Ces outils importent automatiquement vos historiques via API ou CSV, calculent le PMP à chaque transaction et produisent un rapport annuel directement exploitable pour la déclaration. Leur coût (entre 30 € et 150 € par an selon les cas) est déductible des frais si vous êtes déclarant professionnel.

Si vous utilisez un hardware wallet Ledger ou Trezor, vérifiez que l’outil choisi supporte l’import depuis les explorateurs on-chain (Etherscan, Blockchain.info) pour les transactions hors plateforme.

Questions fréquentes

Dois-je déclarer mes cryptos si je n’ai pas vendu contre euros en 2025 ?

Non. Si vous avez uniquement conservé vos actifs (HODL) ou réalisé des échanges crypto-to-crypto, aucune plus-value imposable n’est à déclarer pour l’année fiscale 2025. Seules les cessions contre de la monnaie fiat ou contre un bien ou service déclenchent l’imposition selon l’article 150 VH bis CGI.

Quel est le taux d’imposition des plus-values crypto en 2026 ?

Le PFU s’établit à 31,4 % depuis le 1er janvier 2026 : 12,8 % d’impôt sur le revenu et 18,6 % de prélèvements sociaux (CSG/CRDS) après la hausse prévue par la LFSS 2026. Une option pour le barème progressif de l’IR reste possible si elle est plus avantageuse, notamment pour les foyers faiblement imposés.

Comment éviter les erreurs sur le formulaire 2086 ?

Renseignez chaque cession ligne par ligne avec la date, le montant brut en euros, le PMP calculé selon la méthode officielle et les frais déduits. Un outil comme Waltio ou Koinly génère ce formulaire automatiquement. Gardez tous vos relevés de plateformes : la DGFiP peut demander les justificatifs en cas de contrôle. Consultez notre guide complet sur la déclaration des comptes crypto à l’étranger pour le formulaire 3916-bis.

Les échanges crypto-to-crypto sont-ils imposables en France ?

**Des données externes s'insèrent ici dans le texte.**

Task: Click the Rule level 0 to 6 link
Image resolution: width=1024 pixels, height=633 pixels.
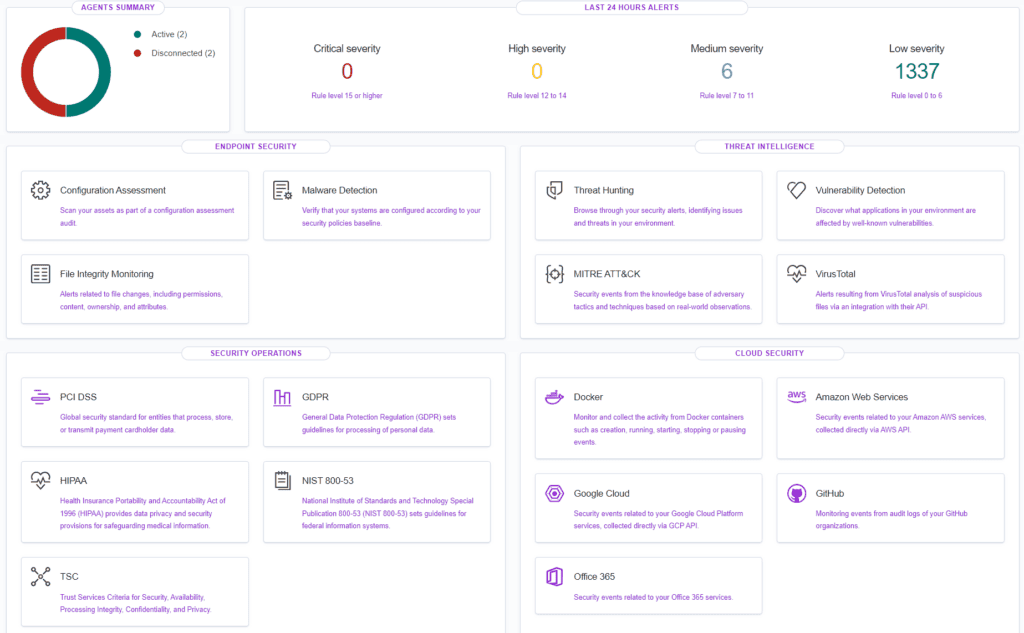Action: (917, 94)
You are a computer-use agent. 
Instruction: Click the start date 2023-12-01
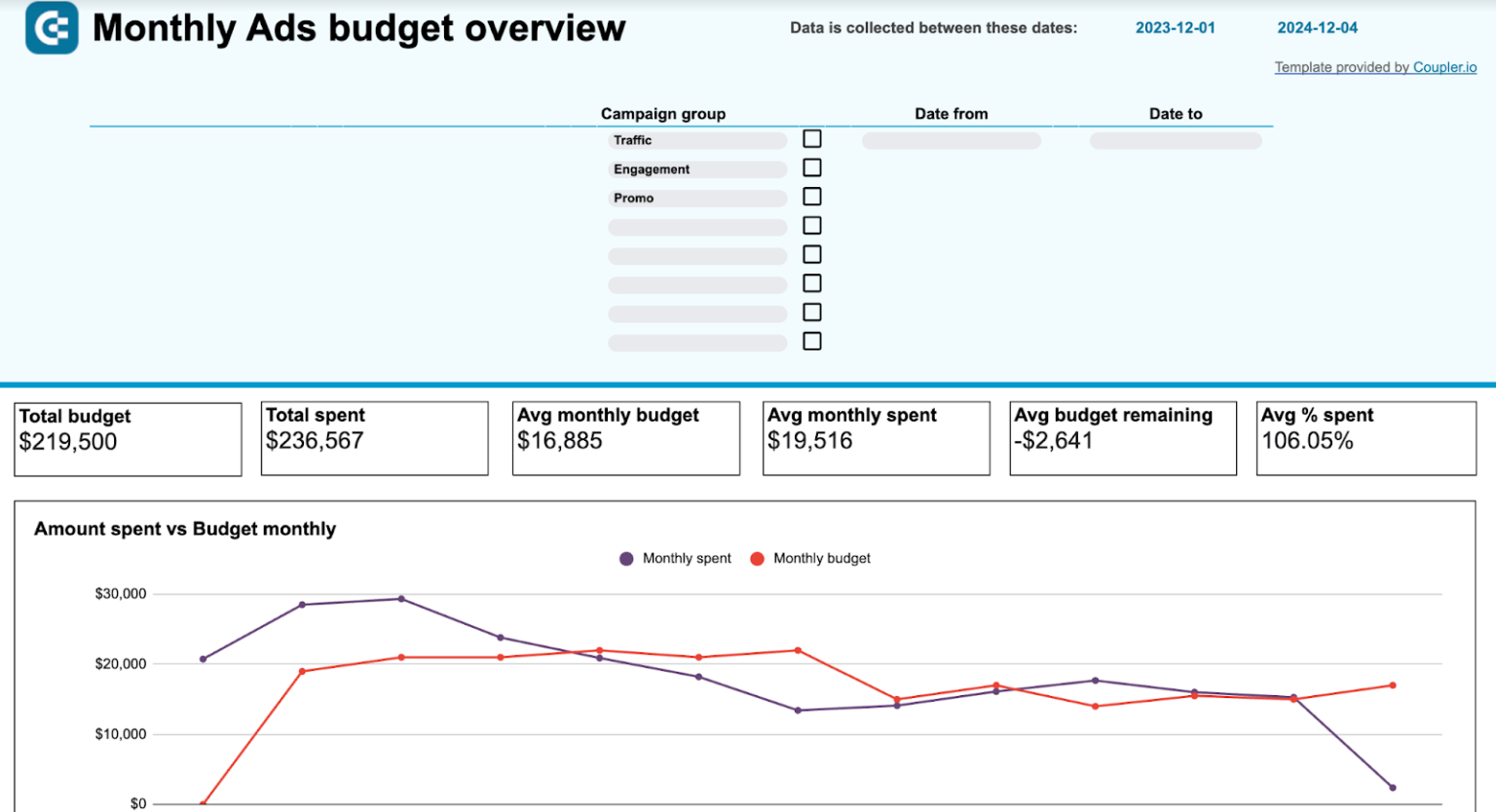[x=1176, y=28]
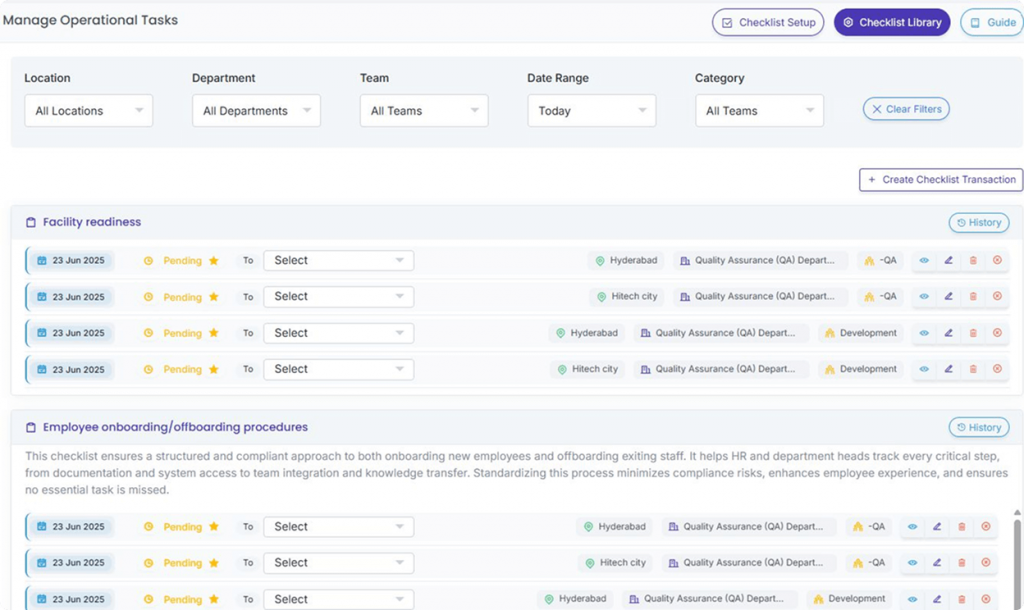Open the Location filter dropdown
The width and height of the screenshot is (1024, 610).
coord(88,111)
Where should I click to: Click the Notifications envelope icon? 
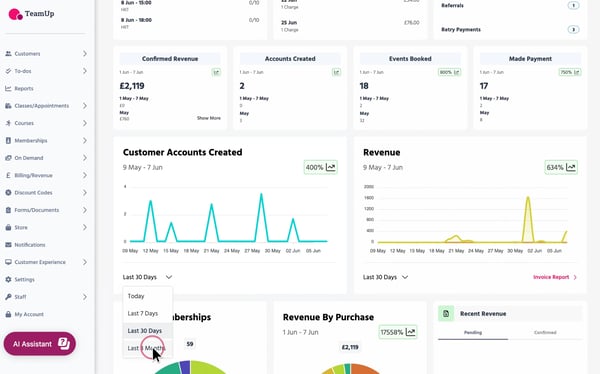click(8, 245)

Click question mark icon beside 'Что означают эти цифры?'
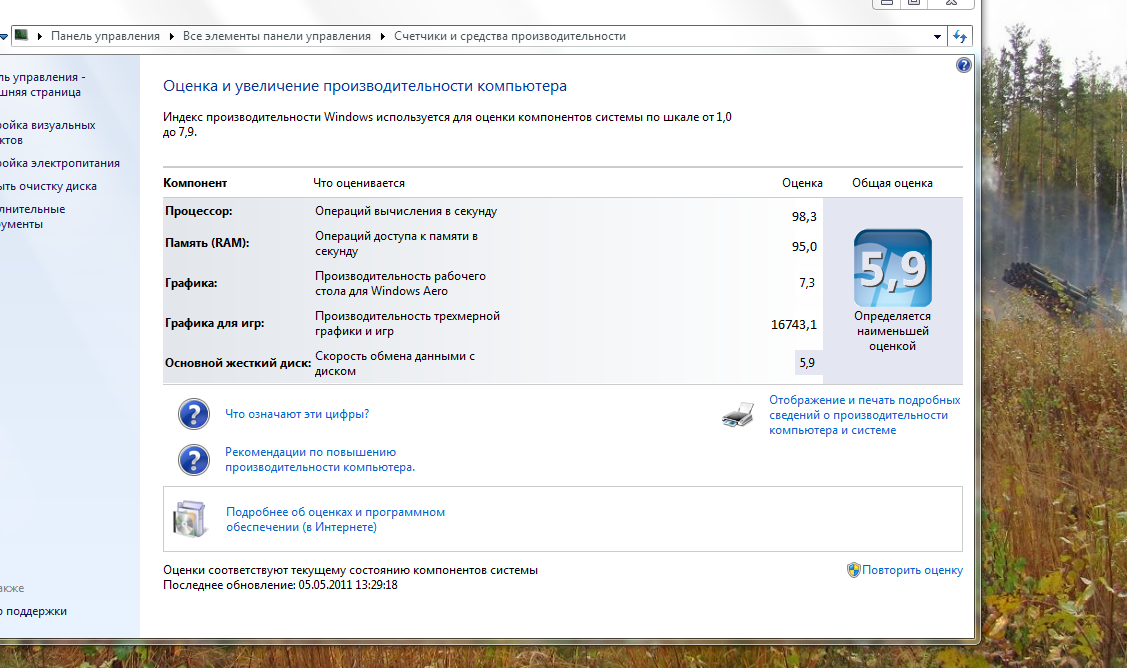[x=193, y=414]
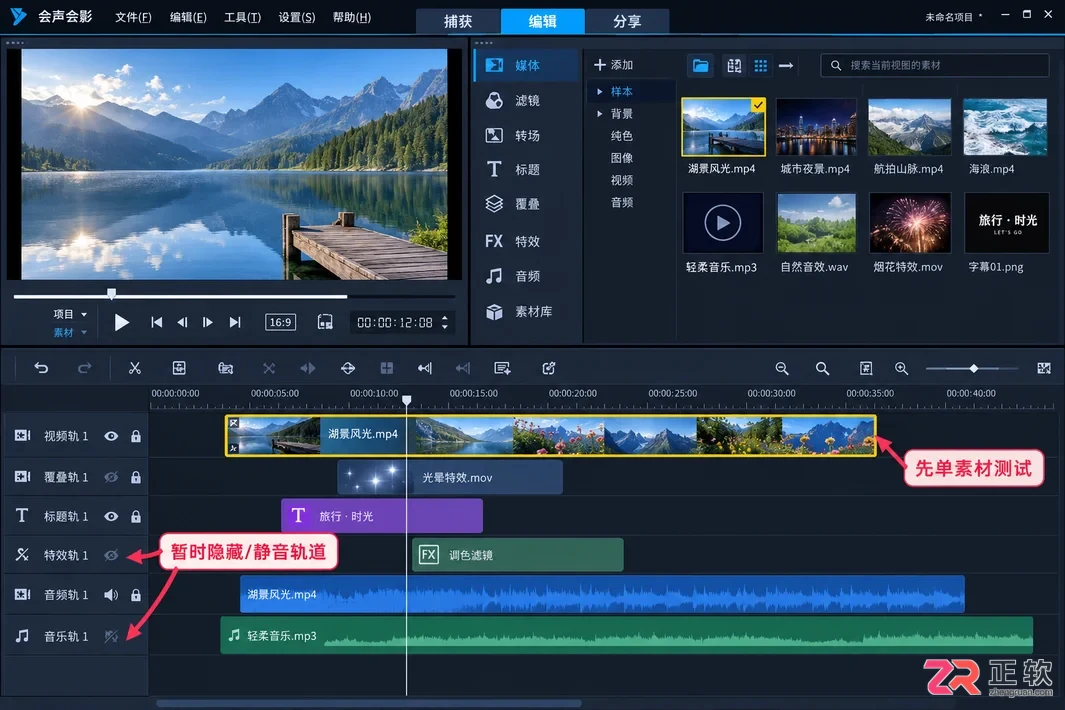
Task: Zoom in on the timeline
Action: click(901, 368)
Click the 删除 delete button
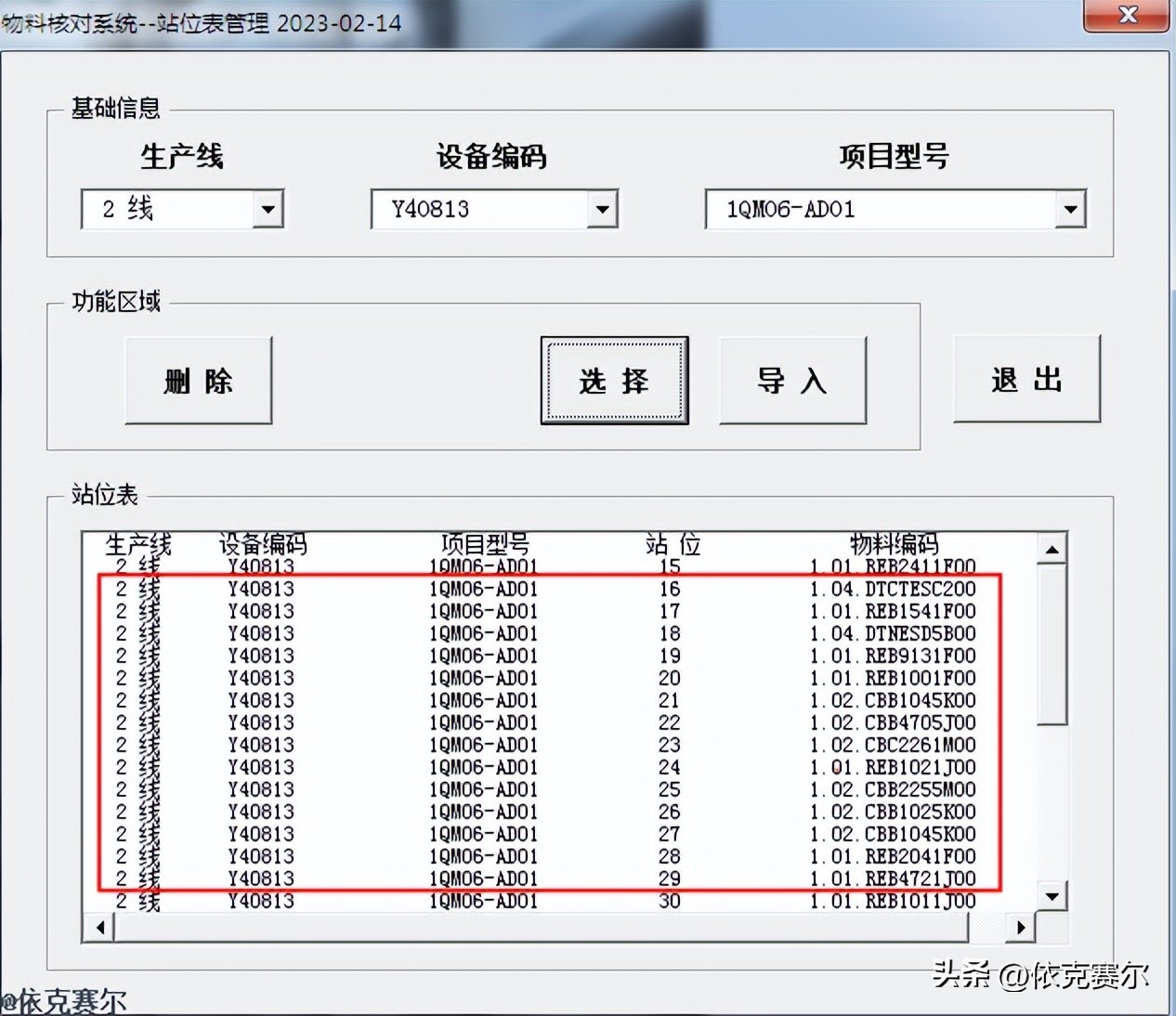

Non. Depuis la loi de finances 2019, les échanges entre cryptomonnaies (BTC contre ETH, par exemple) ne constituent pas un fait générateur d’imposition en France. C’est une différence majeure avec le régime américain ou australien, où chaque swap est un événement taxable. Seule la sortie vers de la monnaie fiduciaire ou un bien déclenche le calcul de plus-value.

À retenir

Le calcul des plus-values crypto en 2026 repose sur la méthode PMP officialisée par le BOFiP, un PFU de 31,4 % et 3 formulaires distincts (2086, 2042 C, 3916-bis). Staking et DeFi obéissent à des régimes séparés (BNC). À surveiller : la mise à jour de la doctrine DGFiP sur les positions LP et le déploiement de DAC8 pour les échanges européens.